Porque a veces siento que el mundo no me entiende o que tal vez la emisión de mis sentimientos de forma verbal es insuficiente. En esos casos no dudo, abro mi cuaderno y escribo. Mi mano se convierte en maestro de orquesta que, con un bolígrafo por batuta, dirige mis pensamientos traduciendo a letra escrita el pentagrama de la triste melodía de mi alma.
Escribo por necesidad, porque lo preciso, porque mi interior se revuelve y parece que va a explotar si no lo hago. Que más da si es una reflexión, una descripción, un pensamiento, una observación o un diario. Escribo para volar libre, para recorrer los infinitos paisajes escondidos en mi estrambótica imaginación y revelárselos a ese papel, paciente y callado, siempre dispuesto a llenar su espacio en blanco.
Mas no solamente las hojas sufren el cosquilleo de mi pluma, me sirvo del todo tipo de soporte. Escribo en el ordenador, en el Facebook, en el Twitter, en el blog. En cuadernos, tiquets de la compra, tapas de cajas de cartón, a veces incluso en el propio tablero de mi mesa. Que más dónde, las palabras emergen fluidas, sin forzarlas, vienen a mi para ser rescatadas. No importa si al escribirlas abro la caja de pandora, o si mis ojos se llenan de lágrimas, si se ruborizan mis mejillas o si suelto la más sonora de las carcajadas.
Escribo sin límites, sin apuros, sin puntos finales. Todo cuanto quiera contar puedo hacerlo sin que ni el reloj ni el resto de la gente me pare.
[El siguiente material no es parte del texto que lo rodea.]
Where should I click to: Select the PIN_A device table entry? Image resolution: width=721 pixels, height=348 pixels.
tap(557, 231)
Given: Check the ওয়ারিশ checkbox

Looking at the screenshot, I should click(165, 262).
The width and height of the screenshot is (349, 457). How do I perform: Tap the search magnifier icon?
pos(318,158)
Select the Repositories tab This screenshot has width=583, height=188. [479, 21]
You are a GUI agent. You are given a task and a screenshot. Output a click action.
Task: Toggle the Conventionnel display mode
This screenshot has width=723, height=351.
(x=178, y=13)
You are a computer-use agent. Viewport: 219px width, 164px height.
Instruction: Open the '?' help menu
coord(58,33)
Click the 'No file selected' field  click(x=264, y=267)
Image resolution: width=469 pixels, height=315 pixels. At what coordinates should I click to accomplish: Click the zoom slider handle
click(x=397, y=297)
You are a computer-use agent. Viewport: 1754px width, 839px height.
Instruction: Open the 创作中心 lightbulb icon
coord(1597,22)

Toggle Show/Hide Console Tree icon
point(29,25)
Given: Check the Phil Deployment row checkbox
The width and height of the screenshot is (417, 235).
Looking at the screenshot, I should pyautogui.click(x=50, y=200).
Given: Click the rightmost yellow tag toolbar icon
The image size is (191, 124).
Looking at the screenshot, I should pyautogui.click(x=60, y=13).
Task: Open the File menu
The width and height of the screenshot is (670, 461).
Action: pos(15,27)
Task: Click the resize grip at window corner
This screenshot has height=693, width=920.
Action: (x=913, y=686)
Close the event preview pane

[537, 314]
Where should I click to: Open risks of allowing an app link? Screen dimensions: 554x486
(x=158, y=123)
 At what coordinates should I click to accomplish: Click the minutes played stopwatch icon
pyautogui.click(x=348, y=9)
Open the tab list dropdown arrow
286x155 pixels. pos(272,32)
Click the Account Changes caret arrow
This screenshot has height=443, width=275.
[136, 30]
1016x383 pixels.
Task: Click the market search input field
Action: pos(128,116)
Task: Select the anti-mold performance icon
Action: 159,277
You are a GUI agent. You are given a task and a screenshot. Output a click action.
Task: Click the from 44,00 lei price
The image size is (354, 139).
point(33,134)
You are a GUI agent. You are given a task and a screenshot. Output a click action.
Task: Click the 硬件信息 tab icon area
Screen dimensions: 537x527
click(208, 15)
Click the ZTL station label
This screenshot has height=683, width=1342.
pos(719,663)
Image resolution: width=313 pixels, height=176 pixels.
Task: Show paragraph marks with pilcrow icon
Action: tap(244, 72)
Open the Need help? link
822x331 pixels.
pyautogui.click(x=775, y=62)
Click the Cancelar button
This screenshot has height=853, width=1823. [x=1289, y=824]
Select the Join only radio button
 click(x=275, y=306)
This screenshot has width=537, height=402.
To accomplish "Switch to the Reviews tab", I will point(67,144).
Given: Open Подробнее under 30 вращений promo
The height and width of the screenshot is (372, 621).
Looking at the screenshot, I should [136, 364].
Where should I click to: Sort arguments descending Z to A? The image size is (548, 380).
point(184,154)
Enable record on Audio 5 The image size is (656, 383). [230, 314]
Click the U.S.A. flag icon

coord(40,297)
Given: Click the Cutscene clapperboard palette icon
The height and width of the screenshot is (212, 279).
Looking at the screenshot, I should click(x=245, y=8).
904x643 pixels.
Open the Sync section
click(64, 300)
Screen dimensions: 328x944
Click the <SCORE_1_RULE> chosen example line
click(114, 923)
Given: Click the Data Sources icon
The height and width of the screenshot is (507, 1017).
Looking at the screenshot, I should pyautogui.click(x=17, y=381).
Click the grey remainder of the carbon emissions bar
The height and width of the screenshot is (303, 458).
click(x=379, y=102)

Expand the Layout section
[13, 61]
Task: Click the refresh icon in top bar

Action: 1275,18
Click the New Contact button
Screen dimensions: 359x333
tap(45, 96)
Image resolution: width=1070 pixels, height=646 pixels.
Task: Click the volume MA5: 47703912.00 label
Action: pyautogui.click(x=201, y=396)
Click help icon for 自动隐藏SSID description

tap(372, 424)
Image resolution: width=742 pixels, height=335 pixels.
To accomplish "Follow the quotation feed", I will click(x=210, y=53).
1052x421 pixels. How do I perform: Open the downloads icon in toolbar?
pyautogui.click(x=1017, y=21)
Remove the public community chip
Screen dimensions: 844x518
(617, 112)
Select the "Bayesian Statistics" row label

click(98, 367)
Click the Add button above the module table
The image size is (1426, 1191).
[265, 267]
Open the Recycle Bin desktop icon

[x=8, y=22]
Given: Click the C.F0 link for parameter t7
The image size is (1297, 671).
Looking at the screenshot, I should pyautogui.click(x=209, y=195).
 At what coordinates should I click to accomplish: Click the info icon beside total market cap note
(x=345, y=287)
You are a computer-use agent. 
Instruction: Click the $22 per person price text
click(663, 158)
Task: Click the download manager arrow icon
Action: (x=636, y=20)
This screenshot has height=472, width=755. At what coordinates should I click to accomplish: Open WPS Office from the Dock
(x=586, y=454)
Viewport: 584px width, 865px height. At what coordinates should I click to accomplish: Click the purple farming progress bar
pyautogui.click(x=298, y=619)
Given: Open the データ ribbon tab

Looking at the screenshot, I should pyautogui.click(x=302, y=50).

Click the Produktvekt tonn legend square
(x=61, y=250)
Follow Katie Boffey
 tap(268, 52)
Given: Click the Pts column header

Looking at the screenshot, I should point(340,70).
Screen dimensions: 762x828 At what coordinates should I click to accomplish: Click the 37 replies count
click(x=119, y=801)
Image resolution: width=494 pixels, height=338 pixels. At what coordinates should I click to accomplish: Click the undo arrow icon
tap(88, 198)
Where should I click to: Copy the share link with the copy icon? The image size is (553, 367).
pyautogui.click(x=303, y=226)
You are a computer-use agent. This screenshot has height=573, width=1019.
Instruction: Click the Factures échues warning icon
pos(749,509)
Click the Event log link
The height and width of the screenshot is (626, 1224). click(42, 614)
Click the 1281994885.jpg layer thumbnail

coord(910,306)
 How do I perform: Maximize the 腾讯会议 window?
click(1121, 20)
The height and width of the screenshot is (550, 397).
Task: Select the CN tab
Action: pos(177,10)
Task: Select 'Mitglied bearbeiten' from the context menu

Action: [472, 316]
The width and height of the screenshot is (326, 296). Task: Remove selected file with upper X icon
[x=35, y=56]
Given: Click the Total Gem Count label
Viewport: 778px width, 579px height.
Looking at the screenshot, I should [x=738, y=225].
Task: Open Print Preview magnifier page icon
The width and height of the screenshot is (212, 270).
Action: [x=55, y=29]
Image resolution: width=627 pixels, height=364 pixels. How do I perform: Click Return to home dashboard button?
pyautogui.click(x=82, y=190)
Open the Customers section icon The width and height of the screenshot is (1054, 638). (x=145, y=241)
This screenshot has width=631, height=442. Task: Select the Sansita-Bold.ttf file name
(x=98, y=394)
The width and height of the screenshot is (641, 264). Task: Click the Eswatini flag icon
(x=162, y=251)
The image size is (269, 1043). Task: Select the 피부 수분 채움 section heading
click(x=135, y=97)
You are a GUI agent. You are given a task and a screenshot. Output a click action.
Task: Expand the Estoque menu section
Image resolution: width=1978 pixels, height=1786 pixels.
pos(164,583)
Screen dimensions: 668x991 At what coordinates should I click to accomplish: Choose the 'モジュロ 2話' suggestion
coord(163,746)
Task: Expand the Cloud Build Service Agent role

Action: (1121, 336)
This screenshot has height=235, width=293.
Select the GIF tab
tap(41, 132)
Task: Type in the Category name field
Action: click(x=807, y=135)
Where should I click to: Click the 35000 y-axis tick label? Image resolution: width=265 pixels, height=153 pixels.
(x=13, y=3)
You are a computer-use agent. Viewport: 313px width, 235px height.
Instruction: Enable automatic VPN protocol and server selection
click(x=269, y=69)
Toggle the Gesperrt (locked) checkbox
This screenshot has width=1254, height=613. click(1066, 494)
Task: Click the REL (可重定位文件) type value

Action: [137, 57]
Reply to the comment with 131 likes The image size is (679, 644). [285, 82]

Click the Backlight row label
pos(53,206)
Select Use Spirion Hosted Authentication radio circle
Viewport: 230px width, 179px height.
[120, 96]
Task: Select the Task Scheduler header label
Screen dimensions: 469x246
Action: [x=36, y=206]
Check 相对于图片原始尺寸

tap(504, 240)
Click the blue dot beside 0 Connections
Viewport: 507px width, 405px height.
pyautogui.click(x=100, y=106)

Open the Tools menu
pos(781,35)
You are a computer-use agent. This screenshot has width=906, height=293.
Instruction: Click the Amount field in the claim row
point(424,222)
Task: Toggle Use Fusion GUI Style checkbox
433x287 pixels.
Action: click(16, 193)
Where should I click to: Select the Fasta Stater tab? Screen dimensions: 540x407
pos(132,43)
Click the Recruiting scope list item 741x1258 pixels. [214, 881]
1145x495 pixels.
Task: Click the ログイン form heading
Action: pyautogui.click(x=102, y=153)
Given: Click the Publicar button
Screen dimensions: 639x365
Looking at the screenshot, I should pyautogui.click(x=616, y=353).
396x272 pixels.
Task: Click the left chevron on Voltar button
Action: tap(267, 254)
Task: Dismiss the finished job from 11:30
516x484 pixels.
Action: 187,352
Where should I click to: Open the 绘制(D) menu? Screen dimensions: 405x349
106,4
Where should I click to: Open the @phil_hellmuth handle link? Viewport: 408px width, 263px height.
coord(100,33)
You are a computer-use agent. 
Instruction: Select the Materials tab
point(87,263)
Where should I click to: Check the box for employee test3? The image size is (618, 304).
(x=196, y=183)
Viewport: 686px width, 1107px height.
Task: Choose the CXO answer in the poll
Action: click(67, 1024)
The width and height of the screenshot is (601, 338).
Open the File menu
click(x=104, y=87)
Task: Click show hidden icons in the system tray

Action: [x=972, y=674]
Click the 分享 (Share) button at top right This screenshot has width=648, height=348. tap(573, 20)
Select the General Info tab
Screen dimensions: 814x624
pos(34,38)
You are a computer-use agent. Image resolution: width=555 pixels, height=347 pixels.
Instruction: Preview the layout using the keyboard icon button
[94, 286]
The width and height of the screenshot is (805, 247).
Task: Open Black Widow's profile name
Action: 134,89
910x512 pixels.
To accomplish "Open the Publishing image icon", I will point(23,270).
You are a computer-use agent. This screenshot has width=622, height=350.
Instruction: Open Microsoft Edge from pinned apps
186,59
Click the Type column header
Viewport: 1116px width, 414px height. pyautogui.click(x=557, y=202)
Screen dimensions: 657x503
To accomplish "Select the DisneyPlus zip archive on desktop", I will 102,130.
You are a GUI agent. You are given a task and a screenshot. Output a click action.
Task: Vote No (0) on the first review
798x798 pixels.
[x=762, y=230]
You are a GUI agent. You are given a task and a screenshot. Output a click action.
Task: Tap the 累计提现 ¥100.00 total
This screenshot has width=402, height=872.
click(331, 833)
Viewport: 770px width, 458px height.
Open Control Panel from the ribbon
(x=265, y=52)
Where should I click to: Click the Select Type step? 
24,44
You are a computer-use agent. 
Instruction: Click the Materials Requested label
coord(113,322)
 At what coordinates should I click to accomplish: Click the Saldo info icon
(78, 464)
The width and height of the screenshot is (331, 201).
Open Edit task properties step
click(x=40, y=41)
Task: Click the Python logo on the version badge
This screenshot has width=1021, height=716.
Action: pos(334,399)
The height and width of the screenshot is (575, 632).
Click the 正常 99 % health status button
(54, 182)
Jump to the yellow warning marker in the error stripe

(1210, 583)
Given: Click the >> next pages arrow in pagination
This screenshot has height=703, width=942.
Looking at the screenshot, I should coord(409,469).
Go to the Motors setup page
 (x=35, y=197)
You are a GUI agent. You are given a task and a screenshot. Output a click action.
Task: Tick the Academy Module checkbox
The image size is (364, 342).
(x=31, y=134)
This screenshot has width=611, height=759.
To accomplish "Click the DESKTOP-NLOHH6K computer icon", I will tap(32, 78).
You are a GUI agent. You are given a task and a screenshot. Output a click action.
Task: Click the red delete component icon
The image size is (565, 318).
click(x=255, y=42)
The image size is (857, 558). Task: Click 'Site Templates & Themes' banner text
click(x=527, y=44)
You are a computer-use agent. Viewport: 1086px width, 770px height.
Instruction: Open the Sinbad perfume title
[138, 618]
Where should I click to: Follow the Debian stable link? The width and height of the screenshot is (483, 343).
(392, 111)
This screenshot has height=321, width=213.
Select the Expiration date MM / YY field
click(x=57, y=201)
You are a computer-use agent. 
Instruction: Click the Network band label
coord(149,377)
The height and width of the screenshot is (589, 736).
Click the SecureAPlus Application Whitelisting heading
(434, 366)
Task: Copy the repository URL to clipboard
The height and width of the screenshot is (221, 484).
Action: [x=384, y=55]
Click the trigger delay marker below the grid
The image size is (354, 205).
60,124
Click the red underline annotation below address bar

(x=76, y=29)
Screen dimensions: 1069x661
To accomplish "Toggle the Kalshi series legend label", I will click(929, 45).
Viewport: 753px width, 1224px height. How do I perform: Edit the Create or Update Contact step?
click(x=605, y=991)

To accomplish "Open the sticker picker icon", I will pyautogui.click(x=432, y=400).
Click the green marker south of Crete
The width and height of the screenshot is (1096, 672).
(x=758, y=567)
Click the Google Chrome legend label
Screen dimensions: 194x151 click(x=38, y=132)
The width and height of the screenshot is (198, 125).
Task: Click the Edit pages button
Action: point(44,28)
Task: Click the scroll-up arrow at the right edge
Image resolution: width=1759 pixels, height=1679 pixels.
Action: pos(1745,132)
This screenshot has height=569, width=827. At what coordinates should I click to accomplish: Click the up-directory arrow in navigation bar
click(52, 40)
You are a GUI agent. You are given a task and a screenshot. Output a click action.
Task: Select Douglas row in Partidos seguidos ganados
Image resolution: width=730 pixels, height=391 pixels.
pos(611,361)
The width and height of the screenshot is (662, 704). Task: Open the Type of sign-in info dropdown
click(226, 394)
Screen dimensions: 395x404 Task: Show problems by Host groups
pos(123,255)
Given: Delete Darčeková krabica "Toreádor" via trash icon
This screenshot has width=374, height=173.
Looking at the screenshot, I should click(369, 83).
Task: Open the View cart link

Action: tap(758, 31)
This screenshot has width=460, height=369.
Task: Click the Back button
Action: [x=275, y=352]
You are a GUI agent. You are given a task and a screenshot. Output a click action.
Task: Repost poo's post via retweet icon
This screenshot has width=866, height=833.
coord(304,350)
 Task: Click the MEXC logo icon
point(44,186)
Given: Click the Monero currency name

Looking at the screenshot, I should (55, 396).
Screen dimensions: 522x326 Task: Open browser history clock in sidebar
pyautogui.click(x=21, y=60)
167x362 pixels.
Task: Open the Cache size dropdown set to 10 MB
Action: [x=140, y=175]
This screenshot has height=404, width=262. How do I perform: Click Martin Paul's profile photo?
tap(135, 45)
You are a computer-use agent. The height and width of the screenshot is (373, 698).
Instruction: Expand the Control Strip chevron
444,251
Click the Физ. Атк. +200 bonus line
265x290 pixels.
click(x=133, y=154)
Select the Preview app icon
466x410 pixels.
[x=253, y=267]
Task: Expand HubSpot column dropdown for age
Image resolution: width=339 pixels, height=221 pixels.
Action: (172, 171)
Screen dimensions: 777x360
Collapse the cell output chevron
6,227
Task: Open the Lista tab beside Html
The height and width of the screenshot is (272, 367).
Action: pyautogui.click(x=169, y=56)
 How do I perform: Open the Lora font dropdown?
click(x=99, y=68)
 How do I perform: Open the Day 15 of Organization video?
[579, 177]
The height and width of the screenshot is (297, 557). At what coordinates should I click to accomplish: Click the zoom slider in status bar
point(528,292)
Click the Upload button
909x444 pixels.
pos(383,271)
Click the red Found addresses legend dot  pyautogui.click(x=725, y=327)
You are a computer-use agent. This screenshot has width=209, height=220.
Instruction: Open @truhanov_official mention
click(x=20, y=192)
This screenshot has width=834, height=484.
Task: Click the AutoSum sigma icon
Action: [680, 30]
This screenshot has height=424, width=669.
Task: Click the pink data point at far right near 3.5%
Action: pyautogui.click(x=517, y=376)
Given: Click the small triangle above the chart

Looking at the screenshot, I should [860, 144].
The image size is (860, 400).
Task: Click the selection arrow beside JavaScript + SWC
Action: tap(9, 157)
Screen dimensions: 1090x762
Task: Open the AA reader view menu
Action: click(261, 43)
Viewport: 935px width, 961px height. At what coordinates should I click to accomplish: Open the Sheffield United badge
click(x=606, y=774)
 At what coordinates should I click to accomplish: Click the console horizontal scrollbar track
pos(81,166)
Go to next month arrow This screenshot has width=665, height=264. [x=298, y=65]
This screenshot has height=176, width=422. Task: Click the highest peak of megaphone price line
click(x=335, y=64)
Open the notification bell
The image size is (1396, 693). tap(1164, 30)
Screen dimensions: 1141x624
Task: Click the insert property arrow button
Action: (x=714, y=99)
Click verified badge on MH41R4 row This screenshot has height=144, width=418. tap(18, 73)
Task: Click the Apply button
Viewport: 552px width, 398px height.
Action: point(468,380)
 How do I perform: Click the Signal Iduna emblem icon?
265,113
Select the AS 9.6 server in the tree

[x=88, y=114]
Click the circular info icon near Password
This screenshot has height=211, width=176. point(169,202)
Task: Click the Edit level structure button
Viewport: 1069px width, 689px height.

Escribo porque hay mucho de mi o nada en mis palabras, porque la realidad se disfraza y toma otros nombres, otras formas y colores. Porque cuando escribo no llevo la mordaza en la boca. Lo que callo en el día a día, lo que admiro o lamento, lo que celebro, lo que lloro, lo que siento, solamente tiene cabida en mis textos.